NURTEC® ODT (orally disintegrating tablet) (rimegepant) is the first oral calcitonin gene-related peptide (CGRP) receptor antagonist indicated for acute treatment of migraine with or without aura and preventive treatment of episodic migraine in adults.
NURTEC ODT, formerly known as BHV-300, was developed by Biohaven Pharmaceutical, a pharmaceutical company based in the US. Pfizer, a pharmaceutical company also based in the US, acquired the company in October 2022, leading to the addition of the breakthrough CGRP [calcitonin gene-related peptide] portfolio, including NURTEC ODT, into its portfolio.
NURTEC is available as a fast-acting ODT with a recommended dose of 75mg once daily. The drug is available in eight-tablet packs.
Regulatory approvals for NURTEC
Biohaven submitted two new drug applications to the US Food and Drug Administration (FDA) in June 2019.
The FDA approved NURTEC for the treatment of migraine with or without aura in adults, in February 2020 and for the preventive treatment of episodic migraine in May 2021.
NURTEC was approved in Europe under the trade name VYDURA® for both acute treatment of migraine and prevention of episodic migraine in adults in April 2022.
The Therapeutic Goods Administration of Australia approved rimegepant in July 2023 for acute migraine treatment and prophylactic treatment for episodic migraine in adults with at least four monthly migraine attacks.
Migraine causes and symptoms
Migraine is a neurological disorder characterised by moderate to severe throbbing pain typically on one side of the head. It can persist for hours or even days without appropriate treatment. The precise aetiology of migraines remains elusive, but they are believed to stem from transient alterations in the brain’s chemicals, blood vessels and nerves.
Accompanying symptoms often include nausea, vomiting and heightened sensitivity to sound and light.

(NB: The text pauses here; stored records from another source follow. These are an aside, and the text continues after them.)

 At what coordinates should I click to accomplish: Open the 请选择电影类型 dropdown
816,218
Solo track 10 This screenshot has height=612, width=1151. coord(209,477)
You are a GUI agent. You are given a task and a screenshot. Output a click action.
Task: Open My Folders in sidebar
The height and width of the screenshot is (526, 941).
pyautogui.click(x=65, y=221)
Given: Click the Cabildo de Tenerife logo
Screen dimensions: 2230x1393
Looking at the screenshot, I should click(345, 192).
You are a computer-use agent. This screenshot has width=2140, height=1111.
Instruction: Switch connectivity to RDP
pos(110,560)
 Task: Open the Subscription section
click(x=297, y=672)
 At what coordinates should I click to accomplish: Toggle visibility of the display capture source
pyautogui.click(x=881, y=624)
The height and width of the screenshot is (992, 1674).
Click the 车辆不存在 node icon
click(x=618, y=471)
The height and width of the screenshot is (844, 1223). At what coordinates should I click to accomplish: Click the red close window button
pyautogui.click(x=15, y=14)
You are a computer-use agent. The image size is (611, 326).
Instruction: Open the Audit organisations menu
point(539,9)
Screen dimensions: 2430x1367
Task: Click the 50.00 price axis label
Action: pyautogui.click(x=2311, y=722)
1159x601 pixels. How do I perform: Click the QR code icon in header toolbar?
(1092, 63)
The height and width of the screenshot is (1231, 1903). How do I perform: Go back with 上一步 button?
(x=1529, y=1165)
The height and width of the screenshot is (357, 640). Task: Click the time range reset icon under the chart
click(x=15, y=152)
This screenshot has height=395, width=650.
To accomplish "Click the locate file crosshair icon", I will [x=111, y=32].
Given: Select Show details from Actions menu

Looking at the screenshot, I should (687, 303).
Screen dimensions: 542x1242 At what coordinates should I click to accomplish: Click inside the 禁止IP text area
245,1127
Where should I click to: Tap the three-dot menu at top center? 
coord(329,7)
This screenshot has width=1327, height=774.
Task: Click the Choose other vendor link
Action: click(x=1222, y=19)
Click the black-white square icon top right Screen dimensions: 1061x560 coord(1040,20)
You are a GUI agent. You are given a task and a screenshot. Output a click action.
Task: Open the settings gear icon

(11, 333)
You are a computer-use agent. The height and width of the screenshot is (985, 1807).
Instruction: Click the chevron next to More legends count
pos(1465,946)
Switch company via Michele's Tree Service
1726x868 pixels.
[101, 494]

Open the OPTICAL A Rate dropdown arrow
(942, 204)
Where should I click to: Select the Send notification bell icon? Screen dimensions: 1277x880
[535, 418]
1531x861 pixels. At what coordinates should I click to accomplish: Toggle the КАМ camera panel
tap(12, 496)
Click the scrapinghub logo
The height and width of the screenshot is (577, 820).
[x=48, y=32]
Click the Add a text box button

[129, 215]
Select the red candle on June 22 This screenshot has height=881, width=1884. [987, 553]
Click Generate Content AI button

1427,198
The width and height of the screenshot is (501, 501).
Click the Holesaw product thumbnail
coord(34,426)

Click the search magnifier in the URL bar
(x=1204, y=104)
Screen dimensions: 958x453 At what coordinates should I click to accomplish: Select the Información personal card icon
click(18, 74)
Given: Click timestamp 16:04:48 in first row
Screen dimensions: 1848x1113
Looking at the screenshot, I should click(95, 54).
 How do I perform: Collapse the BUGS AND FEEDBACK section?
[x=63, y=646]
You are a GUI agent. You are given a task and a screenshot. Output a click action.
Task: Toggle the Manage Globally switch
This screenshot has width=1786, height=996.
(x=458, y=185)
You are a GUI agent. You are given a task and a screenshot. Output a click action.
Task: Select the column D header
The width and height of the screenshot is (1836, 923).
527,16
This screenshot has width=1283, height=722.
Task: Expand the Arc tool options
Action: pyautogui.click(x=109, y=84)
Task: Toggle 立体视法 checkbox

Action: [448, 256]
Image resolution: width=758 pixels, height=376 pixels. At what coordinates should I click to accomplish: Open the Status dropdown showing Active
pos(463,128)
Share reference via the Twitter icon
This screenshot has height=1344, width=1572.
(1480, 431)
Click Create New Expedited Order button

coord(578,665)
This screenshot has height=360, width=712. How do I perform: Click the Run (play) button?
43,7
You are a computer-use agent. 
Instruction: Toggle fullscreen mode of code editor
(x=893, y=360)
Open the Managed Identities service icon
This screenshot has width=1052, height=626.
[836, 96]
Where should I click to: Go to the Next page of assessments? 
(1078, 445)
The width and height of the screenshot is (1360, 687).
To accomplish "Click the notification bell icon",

The disorder manifests in forms including migraine with aura, migraine without aura and silent migraine, each presenting its own set of challenges.
Rimegepant is a reversible inhibitor of the CGRP receptor, which reduces the effects of the CGRP neuropeptide. It functions by attenuating pain signalling, diminishing neurogenic inflammation and reducing arterial dilation, all without inducing active vasoconstriction.
By targeting CGRP receptors, which are integral to migraine pathophysiology, NURTEC® ODT effectively addresses the underlying cause of migraines with a single dose.
Clinical trials on NURTEC
The FDA approval of NURTEC was based on the positive results of Phase III randomised, multi-centre, double-blind and placebo-controlled study (study 1).
The study recruited 1,351 migraine patients who were randomised to receive either 75mg of NURTEC ODT or a placebo. The freedom from pain and the most bothersome symptom (MBS) were the co-primary endpoints of the study.
At two hours after a single dose of NURTEC ODT, 21.2% of patients treated with NURTEC® ODT achieved migraine pain freedom versus 10.9% on placebo. About 35.1% of patients treated with NURTEC ODT achieved freedom from MBS versus 26.8% on placebo.
NURTEC ODT, when compared to placebo, also showed relief from pain (36.8% versus 31.2%) and freedom from functional disability (22.3% versus 15.8%) within 60 minutes after treatment.
About 42.2% of patients on NURTEC ODT had sustained pain relief compared to 25.2% on placebo for up to two days.
The most common adverse reactions were severe rash, nausea, dyspnoea, hypersensitivity and abdominal pain/dyspepsia.
For the preventive treatment of episodic migraine in adults, rimegepant 75mg was evaluated in a multi-centre, double-blind, randomised, placebo-controlled study. The study enrolled 747 patients who were administered either rimegepant 75mg or placebo every other day. Efficacy was evaluated in 695 patients. The primary endpoint of the study was a change from baseline in the mean number of monthly migraine days (MMDs) during weeks nine through 12.
Patients who took rimegepant every other day achieved a 4.3-day reduction from baseline in mean MMDs versus a 3.5-day reduction in those taking placebo.
The drug is currently also being evaluated in different clinical trials for the treatment of other conditions.